First Nations housing stock ’needed yesterday’

Kirrip Aboriginal Corporation chief executive Peter Webster and his daughter Lucy Webster. (Damjan Janevski) 287600_01

Liam McNally

Kirrip Aboriginal Corporation in Melton is seeing as many as 12 people a week seeking housing support, as community groups call on the government to address First Nations homelessness state-wide.

Kirrip Aboriginal Corporation chief executive Peter Webster said that Aboriginal homelessness in the western suburbs is “very high”.

“There’s been a lot more, particularly we’ve noticed since the start of this year we’ve seen a huge increase… it’s a daily occurrence,” he said.

“Even the Salvation Army has been amazed at the number of clients we’ve been able to send through to them.”

Mr Webster said the current system has “holes” that people fall through.

He gave an example of a pregnant woman who had come to Kirrip while she was living in her car, but she was unable to be helped because her Centrelink payments were too low to set her up in a rental, and there was no supply of social housing.

Mr Webster said Kirrip had made a submission to the state government in 2020 for $250,000 to procure eight emergency rentals, where staff would assist with a range of services to help people get on their feet, and eventually have a rental in their name, but the application was rejected.

“There’s just not enough housing around for them. There’s not enough funding,” Mr Webster said.

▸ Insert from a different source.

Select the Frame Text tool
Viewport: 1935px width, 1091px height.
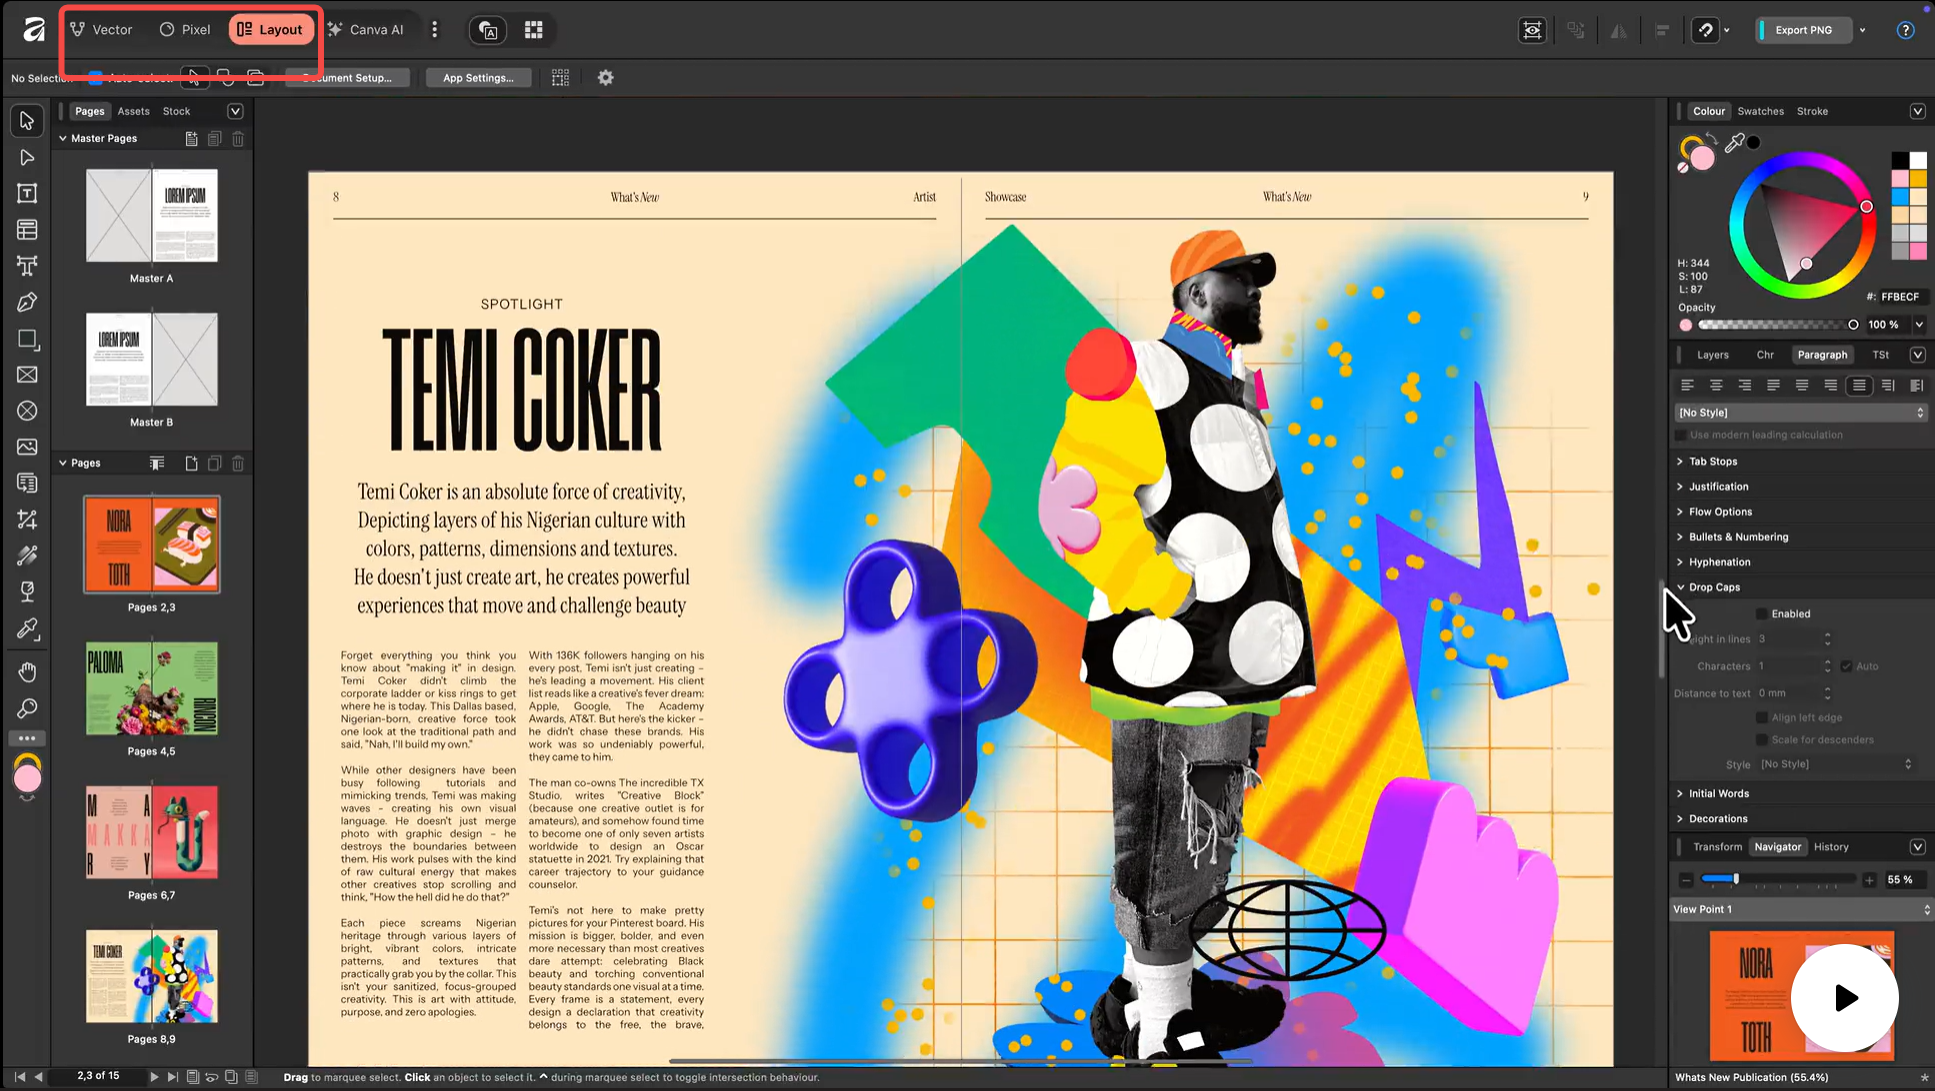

Aboriginal Housing Victoria (AHV) said in a statement that census data shows First Nations homelessness increased by more than 40 percent in Victoria between 2016 and 2021.

On census night, 1109 First Nations Victorians identified as homeless, up from 783 in 2016.

AHV chief executive Darren Smith said that census data doesn’t capture the “full extent” of homelessness.

“These tip-of-the-iceberg figures show us how decades of housing inaction in Victoria cost First Nations people,” he said.

AHV is calling on the state government to build 300 houses a year for First Nations people and to implement the Aboriginal Housing and Homelessness forum’s Blueprint for a First-Nations specific homelessness system.

“We need First Nations-owned housing stock and we needed it yesterday. A lack of safe and secure housing further entrenches the inequalities faced by First Nations people in Victoria in the long term,” Mr Smith said.